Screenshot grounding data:
########################################

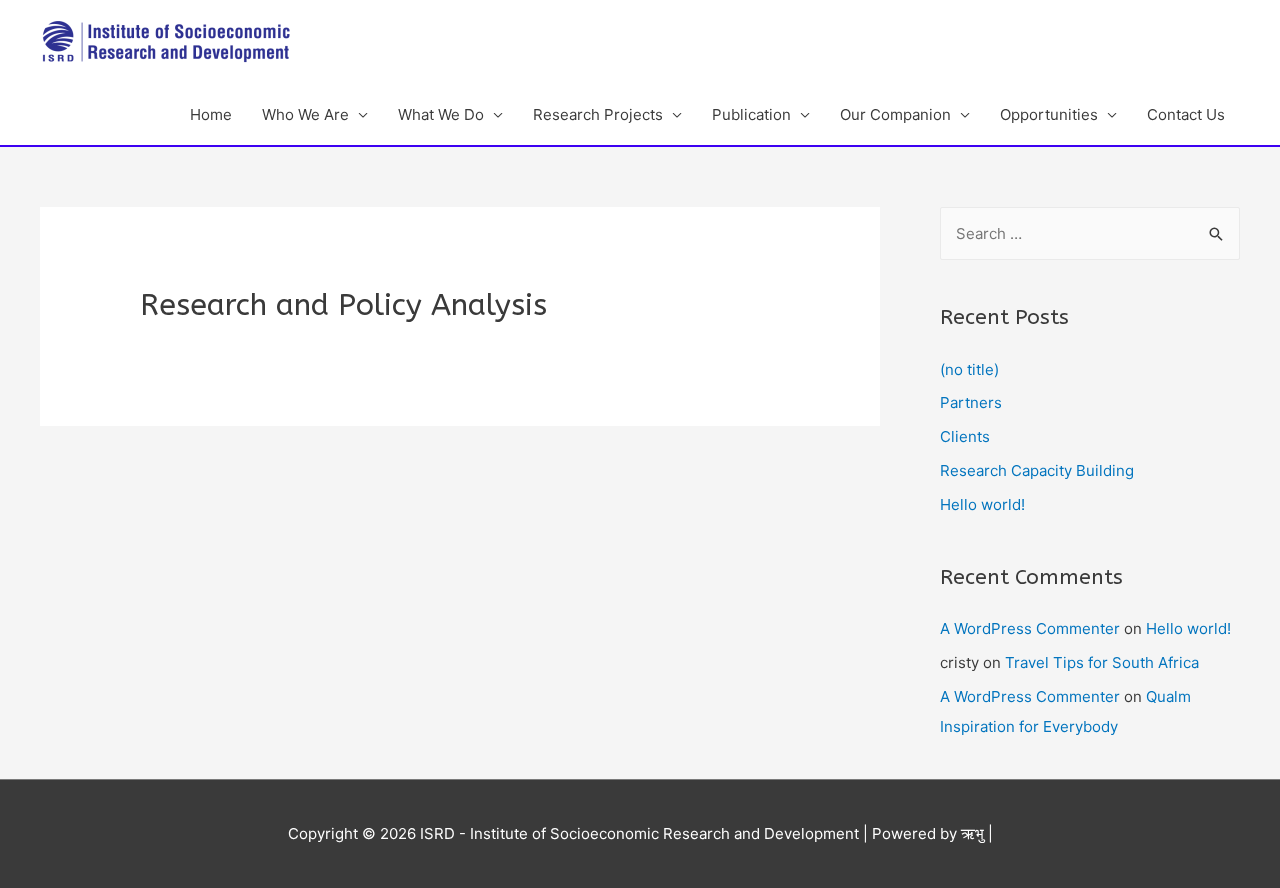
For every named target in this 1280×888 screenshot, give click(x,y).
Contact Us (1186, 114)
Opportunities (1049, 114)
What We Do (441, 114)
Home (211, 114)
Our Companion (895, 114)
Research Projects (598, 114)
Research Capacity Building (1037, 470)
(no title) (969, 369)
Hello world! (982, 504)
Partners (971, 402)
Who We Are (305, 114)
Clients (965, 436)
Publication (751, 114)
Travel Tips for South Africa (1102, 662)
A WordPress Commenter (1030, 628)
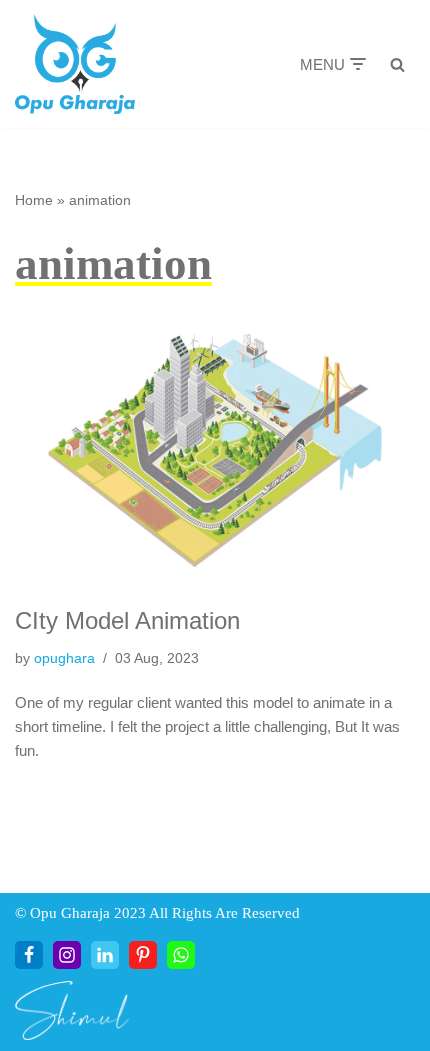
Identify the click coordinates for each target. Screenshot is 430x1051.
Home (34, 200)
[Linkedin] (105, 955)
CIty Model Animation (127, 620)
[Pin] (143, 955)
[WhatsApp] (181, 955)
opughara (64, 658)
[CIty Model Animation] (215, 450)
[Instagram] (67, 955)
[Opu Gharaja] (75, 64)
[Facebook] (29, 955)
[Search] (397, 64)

########################################

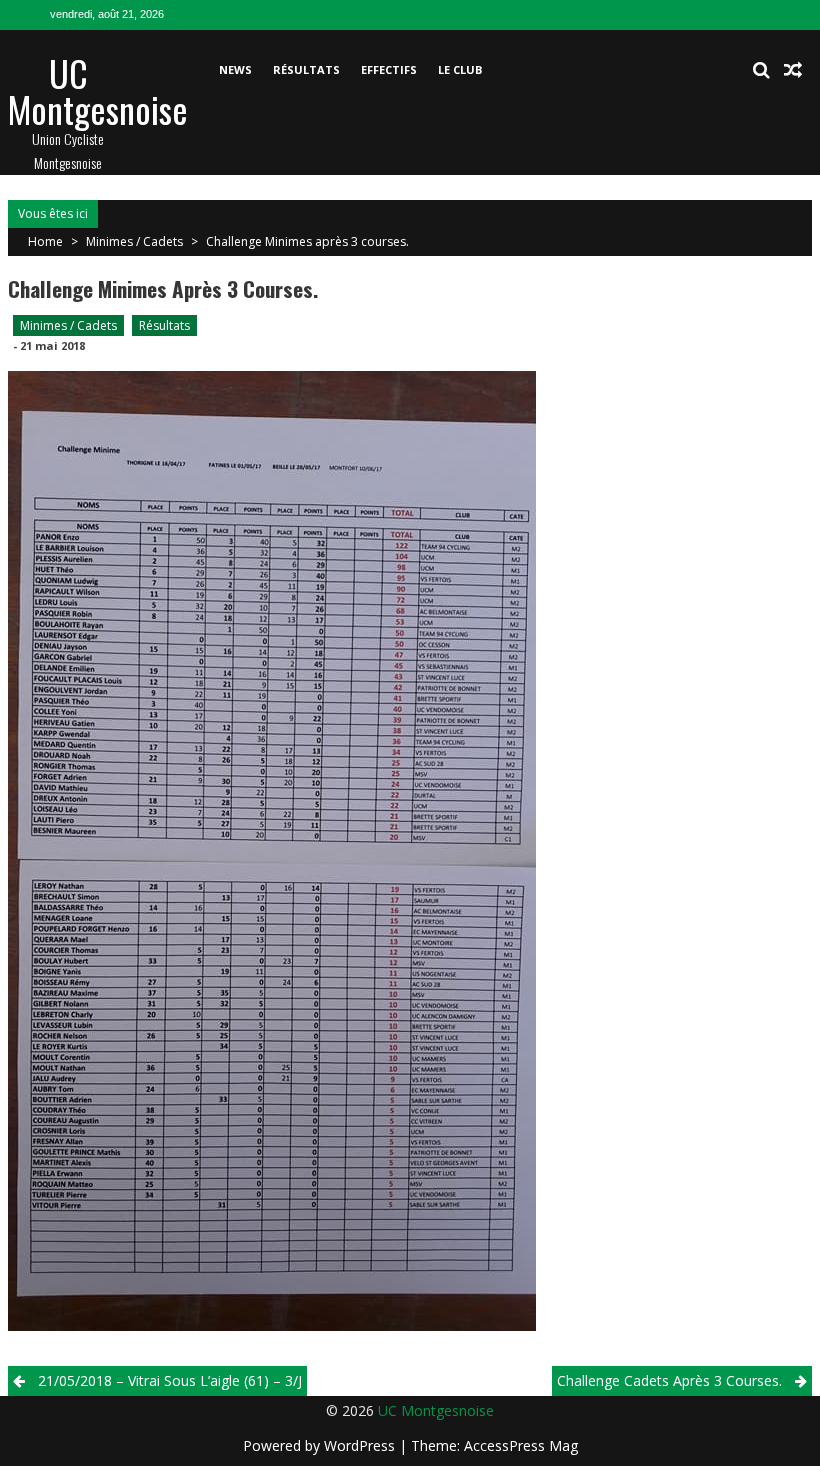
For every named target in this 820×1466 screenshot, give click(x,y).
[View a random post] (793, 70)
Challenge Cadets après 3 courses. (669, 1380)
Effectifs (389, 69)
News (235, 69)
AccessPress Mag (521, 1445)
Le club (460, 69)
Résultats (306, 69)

########################################

→ Exercise brief
Your answer should consist of the lines from the line with "Identify the click" to the line with "[Search] (397, 64)" above, repeated exactly, both ends included.

→ Solution for this problem
Identify the click coordinates for each target. Screenshot is 430x1051.
Home (34, 200)
[Linkedin] (105, 955)
CIty Model Animation (127, 620)
[Pin] (143, 955)
[WhatsApp] (181, 955)
opughara (64, 658)
[CIty Model Animation] (215, 450)
[Instagram] (67, 955)
[Opu Gharaja] (75, 64)
[Facebook] (29, 955)
[Search] (397, 64)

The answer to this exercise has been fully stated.